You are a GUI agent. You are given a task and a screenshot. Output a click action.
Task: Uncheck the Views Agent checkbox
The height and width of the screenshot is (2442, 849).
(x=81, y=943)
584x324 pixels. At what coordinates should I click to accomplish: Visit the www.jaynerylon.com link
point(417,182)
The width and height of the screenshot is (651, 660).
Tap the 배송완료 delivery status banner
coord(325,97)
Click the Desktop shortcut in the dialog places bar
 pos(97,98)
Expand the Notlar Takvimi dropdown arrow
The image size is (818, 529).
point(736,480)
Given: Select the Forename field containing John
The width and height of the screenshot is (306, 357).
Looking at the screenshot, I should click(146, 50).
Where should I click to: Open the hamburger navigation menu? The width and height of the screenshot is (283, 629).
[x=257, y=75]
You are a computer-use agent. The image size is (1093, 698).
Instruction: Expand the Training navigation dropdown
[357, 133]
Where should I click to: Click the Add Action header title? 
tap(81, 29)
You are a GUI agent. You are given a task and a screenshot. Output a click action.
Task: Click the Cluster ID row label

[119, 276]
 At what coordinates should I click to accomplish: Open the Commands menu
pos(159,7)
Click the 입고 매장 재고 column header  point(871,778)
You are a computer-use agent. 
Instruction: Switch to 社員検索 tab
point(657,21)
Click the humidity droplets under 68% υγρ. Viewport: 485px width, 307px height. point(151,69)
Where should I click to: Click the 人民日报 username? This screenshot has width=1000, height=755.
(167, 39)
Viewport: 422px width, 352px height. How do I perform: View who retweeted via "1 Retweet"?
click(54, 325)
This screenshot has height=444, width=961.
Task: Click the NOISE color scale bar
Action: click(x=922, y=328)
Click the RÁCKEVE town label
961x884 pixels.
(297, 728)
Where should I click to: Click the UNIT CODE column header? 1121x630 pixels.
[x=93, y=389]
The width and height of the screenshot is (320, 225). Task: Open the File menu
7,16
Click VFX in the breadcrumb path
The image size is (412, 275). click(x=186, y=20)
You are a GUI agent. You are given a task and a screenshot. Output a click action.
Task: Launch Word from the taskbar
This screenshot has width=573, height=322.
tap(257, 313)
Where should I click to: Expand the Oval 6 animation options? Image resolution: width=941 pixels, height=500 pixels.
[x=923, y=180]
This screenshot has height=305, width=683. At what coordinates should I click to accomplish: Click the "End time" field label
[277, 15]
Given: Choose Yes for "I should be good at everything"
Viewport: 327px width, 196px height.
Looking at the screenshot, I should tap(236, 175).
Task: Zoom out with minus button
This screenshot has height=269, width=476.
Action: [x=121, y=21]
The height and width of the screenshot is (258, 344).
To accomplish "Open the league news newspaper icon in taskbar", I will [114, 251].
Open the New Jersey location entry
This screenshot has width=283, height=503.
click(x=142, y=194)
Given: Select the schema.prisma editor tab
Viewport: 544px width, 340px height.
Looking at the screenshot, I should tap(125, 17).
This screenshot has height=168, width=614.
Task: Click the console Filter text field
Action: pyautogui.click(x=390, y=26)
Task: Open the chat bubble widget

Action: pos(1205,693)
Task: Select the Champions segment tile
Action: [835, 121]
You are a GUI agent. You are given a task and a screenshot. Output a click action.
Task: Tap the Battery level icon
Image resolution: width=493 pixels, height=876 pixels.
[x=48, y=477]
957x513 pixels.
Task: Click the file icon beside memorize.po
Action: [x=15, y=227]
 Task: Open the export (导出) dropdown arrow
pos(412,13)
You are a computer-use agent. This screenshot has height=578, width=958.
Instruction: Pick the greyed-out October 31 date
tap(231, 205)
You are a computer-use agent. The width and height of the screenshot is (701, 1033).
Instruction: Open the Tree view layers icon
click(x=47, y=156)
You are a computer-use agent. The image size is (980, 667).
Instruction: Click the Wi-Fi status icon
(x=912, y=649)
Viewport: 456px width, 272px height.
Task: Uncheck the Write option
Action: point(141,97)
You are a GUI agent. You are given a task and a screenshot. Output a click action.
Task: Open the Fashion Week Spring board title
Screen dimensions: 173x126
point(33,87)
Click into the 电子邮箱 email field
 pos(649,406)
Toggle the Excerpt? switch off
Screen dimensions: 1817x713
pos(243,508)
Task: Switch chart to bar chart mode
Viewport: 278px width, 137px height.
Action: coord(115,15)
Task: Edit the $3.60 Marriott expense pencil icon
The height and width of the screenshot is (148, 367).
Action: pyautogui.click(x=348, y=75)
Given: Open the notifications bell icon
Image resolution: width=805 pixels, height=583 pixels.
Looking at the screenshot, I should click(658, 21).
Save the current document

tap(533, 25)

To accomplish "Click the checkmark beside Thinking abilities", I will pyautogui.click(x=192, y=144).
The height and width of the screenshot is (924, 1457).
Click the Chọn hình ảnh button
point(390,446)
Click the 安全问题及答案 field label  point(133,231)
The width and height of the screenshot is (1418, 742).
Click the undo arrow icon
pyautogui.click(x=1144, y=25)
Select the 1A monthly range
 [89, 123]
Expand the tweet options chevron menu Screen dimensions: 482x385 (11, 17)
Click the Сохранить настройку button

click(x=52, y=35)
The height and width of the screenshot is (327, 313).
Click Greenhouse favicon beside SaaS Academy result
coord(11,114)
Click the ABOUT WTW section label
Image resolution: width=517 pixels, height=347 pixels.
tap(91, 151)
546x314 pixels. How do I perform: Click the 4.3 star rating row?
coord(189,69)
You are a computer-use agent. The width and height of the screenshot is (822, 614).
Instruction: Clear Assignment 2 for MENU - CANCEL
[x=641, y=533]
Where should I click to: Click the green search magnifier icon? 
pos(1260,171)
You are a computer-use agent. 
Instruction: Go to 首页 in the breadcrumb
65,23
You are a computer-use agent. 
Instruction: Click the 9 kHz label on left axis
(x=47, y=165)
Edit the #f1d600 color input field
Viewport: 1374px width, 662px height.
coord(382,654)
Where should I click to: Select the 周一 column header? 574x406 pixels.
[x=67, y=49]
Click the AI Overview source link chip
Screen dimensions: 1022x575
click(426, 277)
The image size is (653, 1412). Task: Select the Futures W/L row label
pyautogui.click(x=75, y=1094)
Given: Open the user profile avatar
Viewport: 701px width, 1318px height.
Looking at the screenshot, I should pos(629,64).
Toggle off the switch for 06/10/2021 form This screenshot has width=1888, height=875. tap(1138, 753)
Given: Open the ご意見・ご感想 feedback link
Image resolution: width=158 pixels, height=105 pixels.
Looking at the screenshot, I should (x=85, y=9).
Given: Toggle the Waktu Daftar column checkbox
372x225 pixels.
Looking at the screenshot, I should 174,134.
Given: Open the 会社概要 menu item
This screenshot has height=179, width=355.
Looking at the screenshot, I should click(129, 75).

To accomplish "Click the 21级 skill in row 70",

#### [INSTRUCTIONS TO FOLLOW]
Please restate, exactly as written, the line that holds "372x225 pixels." and all remaining lines of the data above, and only those.

#### [REPLY]
372x225 pixels.
Looking at the screenshot, I should 174,134.
Given: Open the 会社概要 menu item
This screenshot has height=179, width=355.
Looking at the screenshot, I should click(129, 75).

To accomplish "Click the 21级 skill in row 70",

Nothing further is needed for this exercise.